### What you need to do
Your answer must be an exact copy of every record below.
+--
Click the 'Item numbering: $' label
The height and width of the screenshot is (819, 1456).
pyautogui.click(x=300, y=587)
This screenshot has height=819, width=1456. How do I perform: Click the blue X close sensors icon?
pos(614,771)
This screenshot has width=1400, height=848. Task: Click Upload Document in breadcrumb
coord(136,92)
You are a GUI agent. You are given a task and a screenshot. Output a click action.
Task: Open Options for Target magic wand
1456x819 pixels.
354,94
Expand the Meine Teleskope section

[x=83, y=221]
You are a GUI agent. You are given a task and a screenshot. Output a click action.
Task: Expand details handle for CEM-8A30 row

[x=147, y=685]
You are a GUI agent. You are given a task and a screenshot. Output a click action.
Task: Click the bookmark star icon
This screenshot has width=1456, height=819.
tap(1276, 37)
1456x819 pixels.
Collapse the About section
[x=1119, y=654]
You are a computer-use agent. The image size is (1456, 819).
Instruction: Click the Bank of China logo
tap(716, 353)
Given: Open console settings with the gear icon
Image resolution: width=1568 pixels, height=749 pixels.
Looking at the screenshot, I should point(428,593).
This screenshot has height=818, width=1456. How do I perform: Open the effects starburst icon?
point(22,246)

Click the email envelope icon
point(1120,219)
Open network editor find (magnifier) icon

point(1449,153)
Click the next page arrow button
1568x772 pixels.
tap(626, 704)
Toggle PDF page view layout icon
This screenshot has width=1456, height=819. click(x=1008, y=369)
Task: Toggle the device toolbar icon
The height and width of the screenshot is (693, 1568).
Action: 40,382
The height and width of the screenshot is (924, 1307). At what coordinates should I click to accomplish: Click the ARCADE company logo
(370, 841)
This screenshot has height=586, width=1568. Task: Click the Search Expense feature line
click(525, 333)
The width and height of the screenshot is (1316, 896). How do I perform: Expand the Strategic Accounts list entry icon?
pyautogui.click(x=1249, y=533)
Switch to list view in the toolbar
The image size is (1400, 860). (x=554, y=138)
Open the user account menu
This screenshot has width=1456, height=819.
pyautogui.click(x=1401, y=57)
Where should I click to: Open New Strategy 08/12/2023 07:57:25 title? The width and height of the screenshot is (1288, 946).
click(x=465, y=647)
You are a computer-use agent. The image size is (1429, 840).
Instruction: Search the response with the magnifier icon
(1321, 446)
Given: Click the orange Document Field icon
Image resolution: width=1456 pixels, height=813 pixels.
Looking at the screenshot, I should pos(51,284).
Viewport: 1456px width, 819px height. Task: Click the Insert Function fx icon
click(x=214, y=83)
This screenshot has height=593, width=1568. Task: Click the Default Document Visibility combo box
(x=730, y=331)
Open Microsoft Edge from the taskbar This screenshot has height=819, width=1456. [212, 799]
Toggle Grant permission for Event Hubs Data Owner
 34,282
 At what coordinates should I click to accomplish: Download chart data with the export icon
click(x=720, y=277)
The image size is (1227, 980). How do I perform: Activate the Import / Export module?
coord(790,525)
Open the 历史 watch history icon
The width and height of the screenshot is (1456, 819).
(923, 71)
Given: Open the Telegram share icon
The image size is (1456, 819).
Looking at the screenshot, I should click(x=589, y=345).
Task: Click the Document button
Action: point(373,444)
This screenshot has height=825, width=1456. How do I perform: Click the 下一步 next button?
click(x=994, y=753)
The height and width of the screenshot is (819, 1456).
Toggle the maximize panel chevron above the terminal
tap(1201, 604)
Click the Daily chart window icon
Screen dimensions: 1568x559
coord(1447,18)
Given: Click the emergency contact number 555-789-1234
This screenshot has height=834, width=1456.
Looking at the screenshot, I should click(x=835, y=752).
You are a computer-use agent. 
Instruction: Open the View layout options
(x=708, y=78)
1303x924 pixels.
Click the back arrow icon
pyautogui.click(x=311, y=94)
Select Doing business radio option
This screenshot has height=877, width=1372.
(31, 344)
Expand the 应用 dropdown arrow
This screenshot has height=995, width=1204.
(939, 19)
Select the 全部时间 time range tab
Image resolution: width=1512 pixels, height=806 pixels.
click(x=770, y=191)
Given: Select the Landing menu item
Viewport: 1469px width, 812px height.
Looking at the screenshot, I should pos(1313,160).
+--
### Response
Click the 'Item numbering: $' label
The height and width of the screenshot is (819, 1456).
pyautogui.click(x=300, y=587)
This screenshot has height=819, width=1456. How do I perform: Click the blue X close sensors icon?
pos(614,771)
This screenshot has width=1400, height=848. Task: Click Upload Document in breadcrumb
coord(136,92)
You are a GUI agent. You are given a task and a screenshot. Output a click action.
Task: Open Options for Target magic wand
1456x819 pixels.
354,94
Expand the Meine Teleskope section

[x=83, y=221]
You are a GUI agent. You are given a task and a screenshot. Output a click action.
Task: Expand details handle for CEM-8A30 row

[x=147, y=685]
You are a GUI agent. You are given a task and a screenshot. Output a click action.
Task: Click the bookmark star icon
This screenshot has width=1456, height=819.
tap(1276, 37)
1456x819 pixels.
Collapse the About section
[x=1119, y=654]
You are a computer-use agent. The image size is (1456, 819).
Instruction: Click the Bank of China logo
tap(716, 353)
Given: Open console settings with the gear icon
Image resolution: width=1568 pixels, height=749 pixels.
Looking at the screenshot, I should point(428,593).
This screenshot has height=818, width=1456. How do I perform: Open the effects starburst icon?
point(22,246)

Click the email envelope icon
point(1120,219)
Open network editor find (magnifier) icon

point(1449,153)
Click the next page arrow button
1568x772 pixels.
tap(626, 704)
Toggle PDF page view layout icon
This screenshot has width=1456, height=819. click(x=1008, y=369)
Task: Toggle the device toolbar icon
The height and width of the screenshot is (693, 1568).
Action: 40,382
The height and width of the screenshot is (924, 1307). At what coordinates should I click to accomplish: Click the ARCADE company logo
(370, 841)
This screenshot has height=586, width=1568. Task: Click the Search Expense feature line
click(525, 333)
The width and height of the screenshot is (1316, 896). How do I perform: Expand the Strategic Accounts list entry icon?
pyautogui.click(x=1249, y=533)
Switch to list view in the toolbar
The image size is (1400, 860). (x=554, y=138)
Open the user account menu
This screenshot has width=1456, height=819.
pyautogui.click(x=1401, y=57)
Where should I click to: Open New Strategy 08/12/2023 07:57:25 title? The width and height of the screenshot is (1288, 946).
click(x=465, y=647)
You are a computer-use agent. The image size is (1429, 840).
Instruction: Search the response with the magnifier icon
(1321, 446)
Given: Click the orange Document Field icon
Image resolution: width=1456 pixels, height=813 pixels.
Looking at the screenshot, I should pos(51,284).
Viewport: 1456px width, 819px height. Task: Click the Insert Function fx icon
click(x=214, y=83)
This screenshot has height=593, width=1568. Task: Click the Default Document Visibility combo box
(x=730, y=331)
Open Microsoft Edge from the taskbar This screenshot has height=819, width=1456. [212, 799]
Toggle Grant permission for Event Hubs Data Owner
 34,282
 At what coordinates should I click to accomplish: Download chart data with the export icon
click(x=720, y=277)
The image size is (1227, 980). How do I perform: Activate the Import / Export module?
coord(790,525)
Open the 历史 watch history icon
The width and height of the screenshot is (1456, 819).
(923, 71)
Given: Open the Telegram share icon
The image size is (1456, 819).
Looking at the screenshot, I should click(x=589, y=345).
Task: Click the Document button
Action: point(373,444)
This screenshot has height=825, width=1456. How do I perform: Click the 下一步 next button?
click(x=994, y=753)
The height and width of the screenshot is (819, 1456).
Toggle the maximize panel chevron above the terminal
tap(1201, 604)
Click the Daily chart window icon
Screen dimensions: 1568x559
coord(1447,18)
Given: Click the emergency contact number 555-789-1234
This screenshot has height=834, width=1456.
Looking at the screenshot, I should click(x=835, y=752).
You are a computer-use agent. 
Instruction: Open the View layout options
(x=708, y=78)
1303x924 pixels.
Click the back arrow icon
pyautogui.click(x=311, y=94)
Select Doing business radio option
This screenshot has height=877, width=1372.
(31, 344)
Expand the 应用 dropdown arrow
This screenshot has height=995, width=1204.
(939, 19)
Select the 全部时间 time range tab
Image resolution: width=1512 pixels, height=806 pixels.
click(x=770, y=191)
Given: Select the Landing menu item
Viewport: 1469px width, 812px height.
Looking at the screenshot, I should pos(1313,160).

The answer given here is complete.